2. Mettere a tacere il proprio critico interiore

Non mi merito quello che ho. Se non mi impegno al 110 per cento il mio capo sarà insoddisfatto di me e mi licenzierà. Se mi fermo ora perderò delle occasioni importanti.

Hai mai sentito pronunciare nella tua testa frasi simile a queste? Chi le dice? Sei tu o una persona specifica (tua madre o tuo padre, il tuo capo, un amico?). Come ti senti quando il tuo critico interiore prende il sopravvento? Secondo l’esperta di ansia Alice Boyes, mettiamo in atto un “narcisismo  autoprotettivo”. Siamo cioè convinti che l’unico modo per avere successo o essere amati sia essere sempre eccellenti e speciali. Ma chi lo dice? Essere compassionevoli verso se stessi significa potersi dire che possiamo avere una brutta giornata come tutti gli altri, che non dobbiamo sempre essere al top, e che se per una volta facciamo un brutto lavoro non ci succederà niente di male.

3. Imparare a fissare obiettivi “sufficienti”

Invece di andare sempre al massimo e fare continuamente sforzi sovrumani, prova a darti degli obiettivi “sufficienti”. Non dobbiamo lottare H24: possiamo anche fare semplicemente qualcosa di buono o mediocre, senza dover per forza dare sempre il meglio. Cosa succederebbe se in un progetto dessimo “solo” l’80%? La chiave è riconoscere tutti i risultati che otteniamo, non solo quelli che richiedono grande sforzo o che rappresentano grandi vittorie.

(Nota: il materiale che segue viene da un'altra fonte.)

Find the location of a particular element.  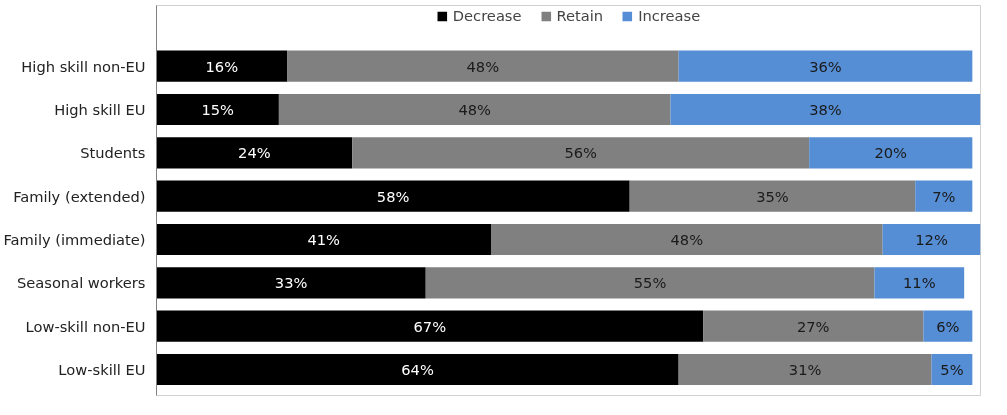

data-label: 64% is located at coordinates (418, 370).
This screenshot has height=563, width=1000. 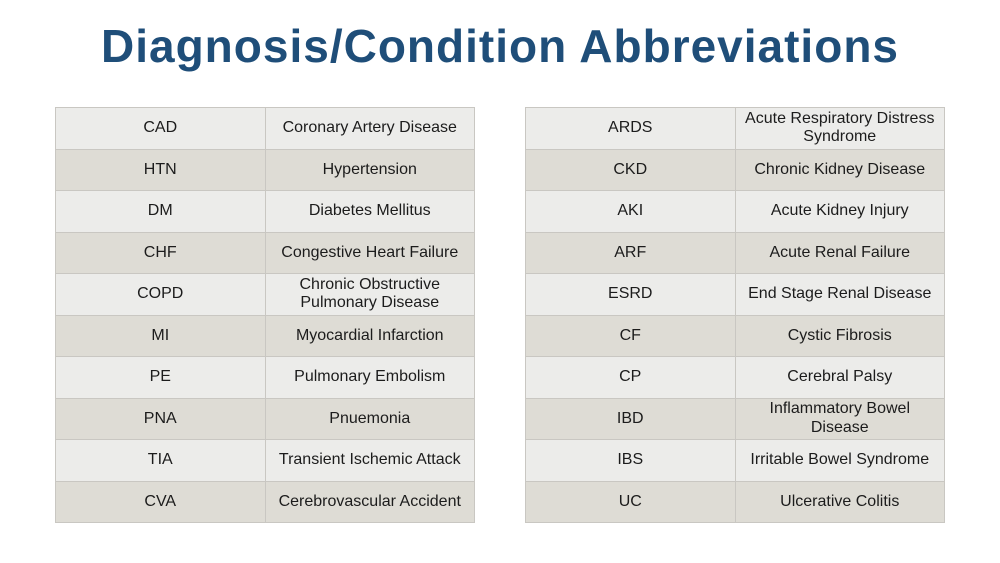 I want to click on meaning-cell: Ulcerative Colitis, so click(x=840, y=502).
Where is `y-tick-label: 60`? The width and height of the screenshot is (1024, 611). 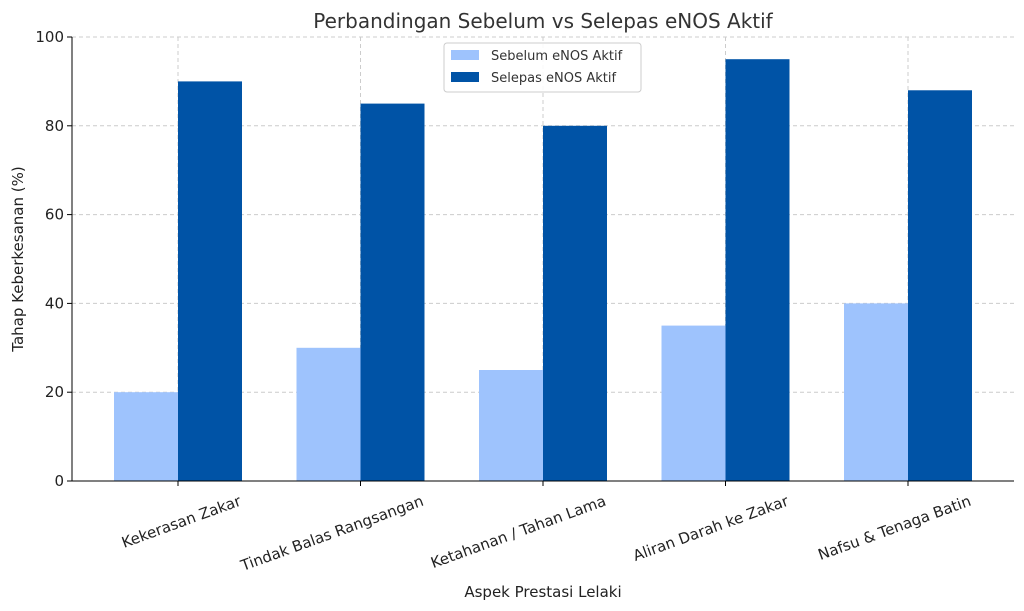 y-tick-label: 60 is located at coordinates (54, 215).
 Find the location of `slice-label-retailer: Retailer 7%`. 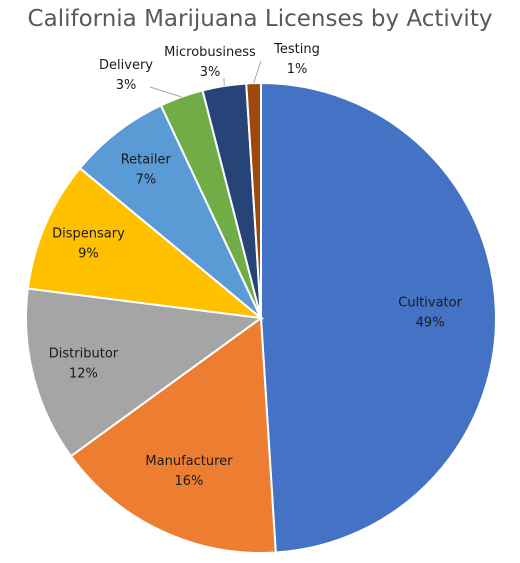

slice-label-retailer: Retailer 7% is located at coordinates (146, 170).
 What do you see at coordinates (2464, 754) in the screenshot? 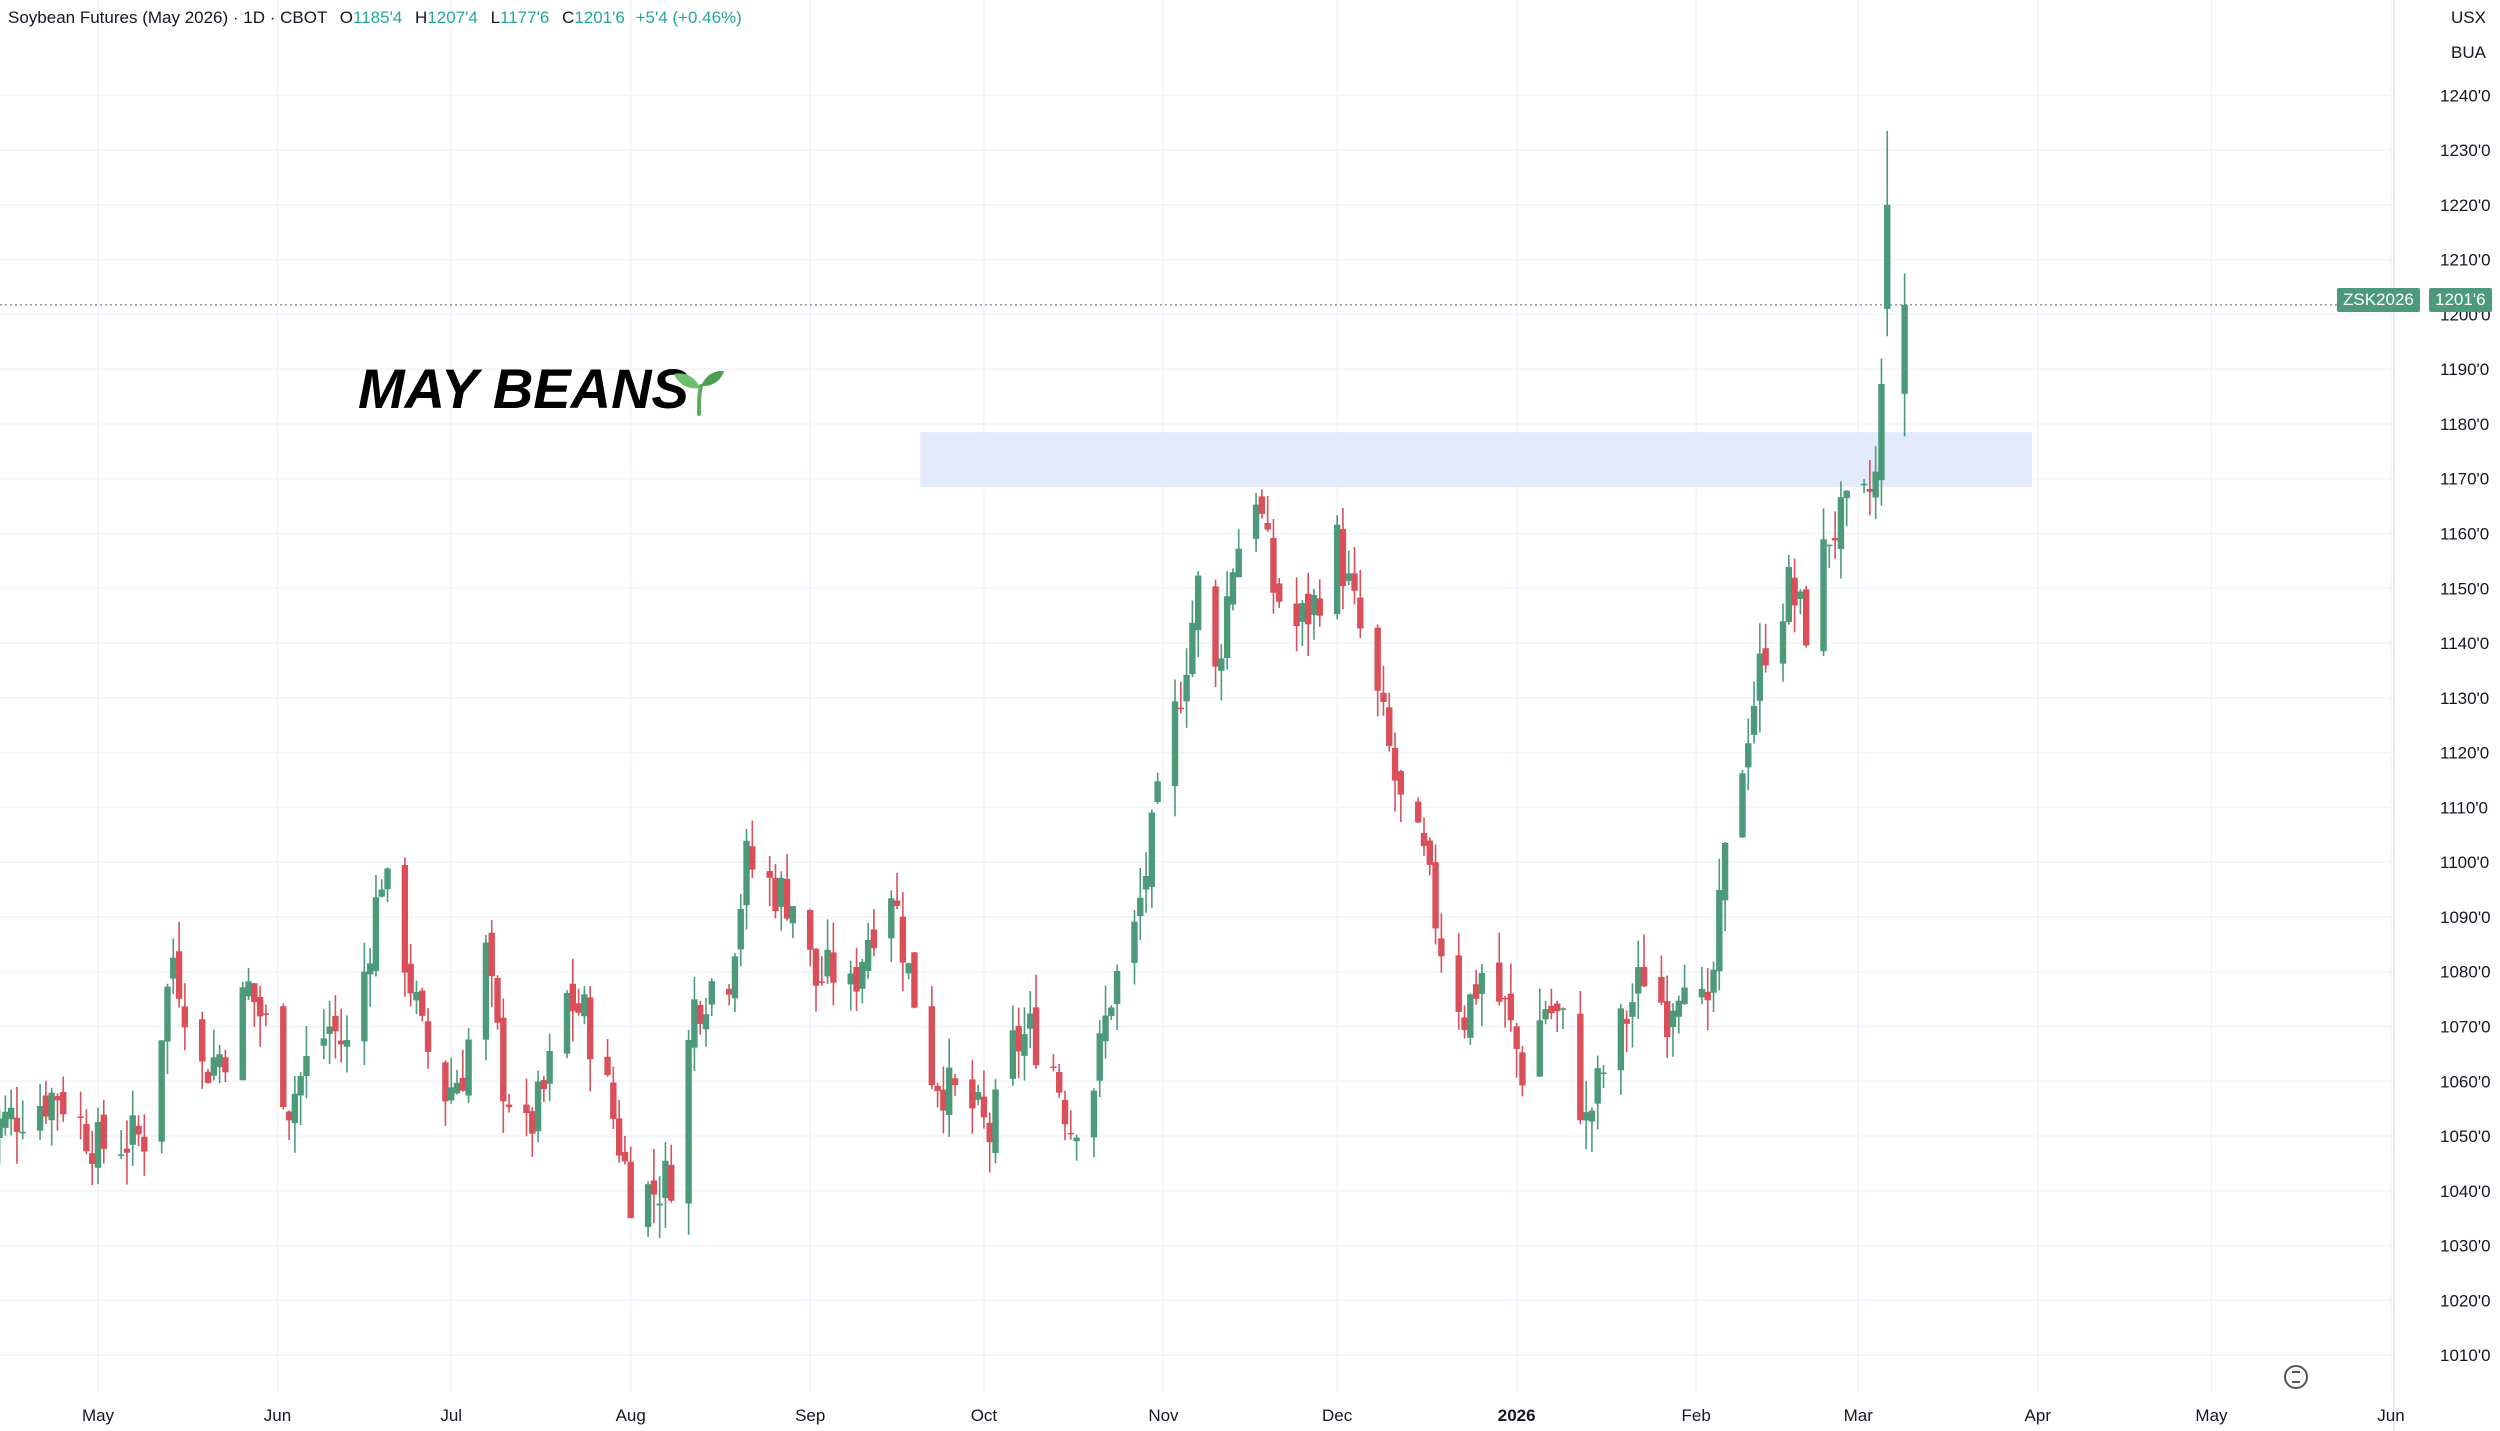
I see `price-tick-label: 1120'0` at bounding box center [2464, 754].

Anche le piccole vittorie quotidiane devono essere celebrate o almeno riconosciute. Abbassare le aspettative al lavoro può essere più difficile, quindi prova con qualcosa di extra-lavorativo. Se di solito ti alleni per un’ora al giorno, prova a ridurre a 40 minuti e vedi cosa succede. Ti senti meno sotto stress? Vai in palestra più felice? Analizzare gli aspetti positivi dell’essere meno perfetti ci aiuta a capire che possiamo avere giornate più rilassate e tranquille o più spazio mentale rinunciando a un po’ di perfezionismo.